Under intense cross examination, Mr. Ochako, D.W.1, admitted that the landlord had been forwarding water bills to the defendant. When referred to a letter dated 13th September, 1999, in which the defendant complained of “huge water bills which did not reflect the consumption rate”, the witness admitted that the letter does not deny responsibility for settling water bills, nor is it suggested therein that the defendant was supposed to be paying only a flat rate. In his own words, the witness said-

“The accounts are in the name of David Kibiro Gathoga. When bills were delivered to us they would be in the name of the person who opened the account. That is the person in whose name the bill will be coming… I agree that KBC knew that they were consuming water in the name of David Kibiro. If the bills were received and were in order, then KBC obviously had an obligation to repay and settle the bills in the same name of David Gathoga.”

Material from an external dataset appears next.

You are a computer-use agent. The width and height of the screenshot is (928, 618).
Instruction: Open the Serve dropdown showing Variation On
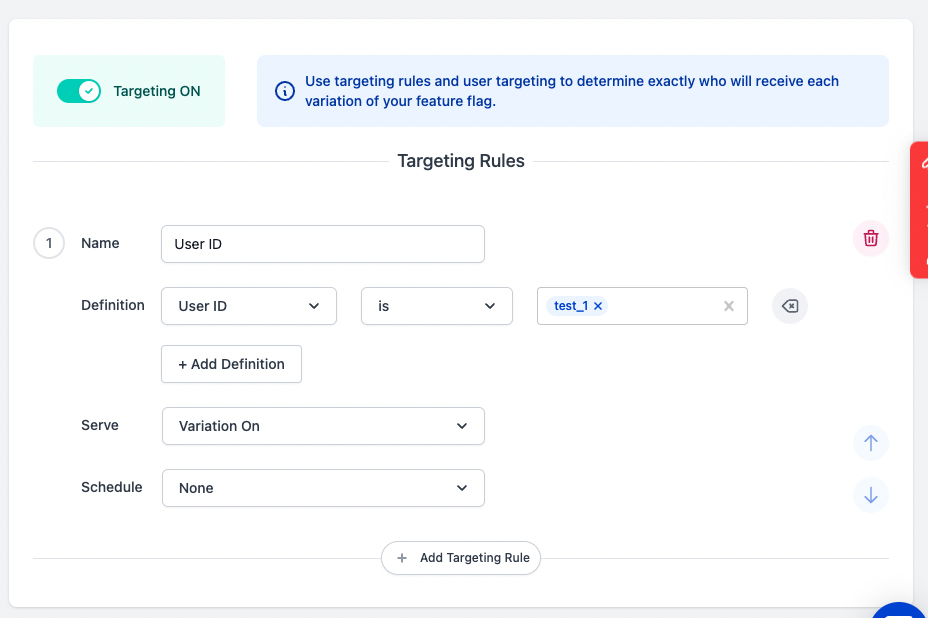(x=323, y=426)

With this admission, I think that there is no need to belabour the point. The defendant did not open the water accounts as contemplated in the lease agreement. Whenever water bills were received by the landlady, they were forwarded to the defendant. At no time did the defendant deny the responsibility to settle those bills. But it did not settle them. Instead its officers continued to consume the water. That water was supposed to be paid for by somebody. In the absence of an agreement to the contrary, that somebody ought to be the person who consumed the water. In this case, it was the defendant through its officers. There was an implied obligation on the part of the defendant to pay for that water. That obligation is rooted in clause 4 of the lease which required the defendant to open and maintain a water account in its name and at its expense. Since the defendant did not take advantage of this provision, and instead it continued consuming water, which was supposed to be paid for and the account of which was in the name of somebody else, there was an obligation on their part to pay for that water.

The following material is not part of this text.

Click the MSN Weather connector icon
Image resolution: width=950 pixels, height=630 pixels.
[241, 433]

The defence case on that point is that there was no privity of contract between the second plaintiff, in whose name the water account was, and the defendant.

The case of SCRUTTONS LTD.v.MIDLAND SILICONES, LTD., [1962] AC. 446 was cited as the authority for that proposition. In that case, the defendants, who were stevedores, and who were contracted by the carrier, were sued for negligently dropping and damaging a drum which contained some chemicals. Relying on the bill of lading, to which they were not parties, the stevedores claimed that their liability was limited to £500. It was held that they were third parties to the contract in the bill of lading and therefore could not take refuge under its provisions in order to claim immunity. The plaintiffs herein were quick to point out that the second plaintiff’s claim was not founded by contract, but on the tort of conversion.

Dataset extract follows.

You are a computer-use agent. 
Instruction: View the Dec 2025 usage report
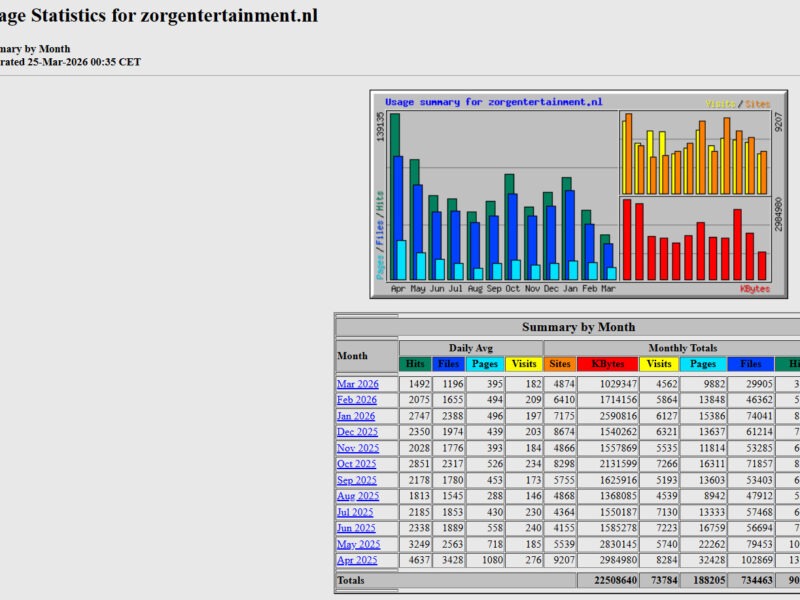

In my view, that case is readily distinguishable from the present one. The facts are poles apart. We have in this case not a carrier and contracted stevedores, but residential premises of which the wife is the registered proprietor while the water account is in the name of the husband. Both husband and wife are the plaintiffs in this case, while the lesee is the defendant. Whereas the wife’s case is based squarely on the lease agreement, the husband’s claim relates to the water consumed by the tenants while it was in his account, and thereafter denying liability to pay. Being cognisant of this set up, the lease incorporated the clause which obligated the defendant to open and maintain water and electricity accounts in its name and at its expense. From this clause, the intention of the parties would seem to have been that the defendant would be responsible for the payment of water and electricity consumed in the premises. In blatant breach of this clause, the defendant never opened and maintained the water account in its name and at its expense. Instead, its officers, for whose accommodation the premises were leased, continued to consume the water in the name of the second plaintiff. It is a fact of public notoriety that in the City of Nairobi, the person under the legal liability to pay for water is the person whose name appears on the water account. By failing to open its own water account, and suffering its officers to continue consuming water the account of which was in the second plaintiffs name. I think that there was an implied undertaking on the part of the defendant that it would pay for that water. This much was acknowledged by D.W.1, Mr. Ochako, when he said under cross examination that KBC (the defendant herein) knew that they were consuming water in the name of David Kibiro, the second plaintiff, and that if the bills were received and were in order, then KBC had an obligation to repay and settle the bills in the name of David Gathoga. It is this obligation, duly acknowledged on behalf of the defendant which ought, subject to proof of quantum, to be given effect in the interests of justice. I’ll come back to the issue of quantum in the last part of this judgment.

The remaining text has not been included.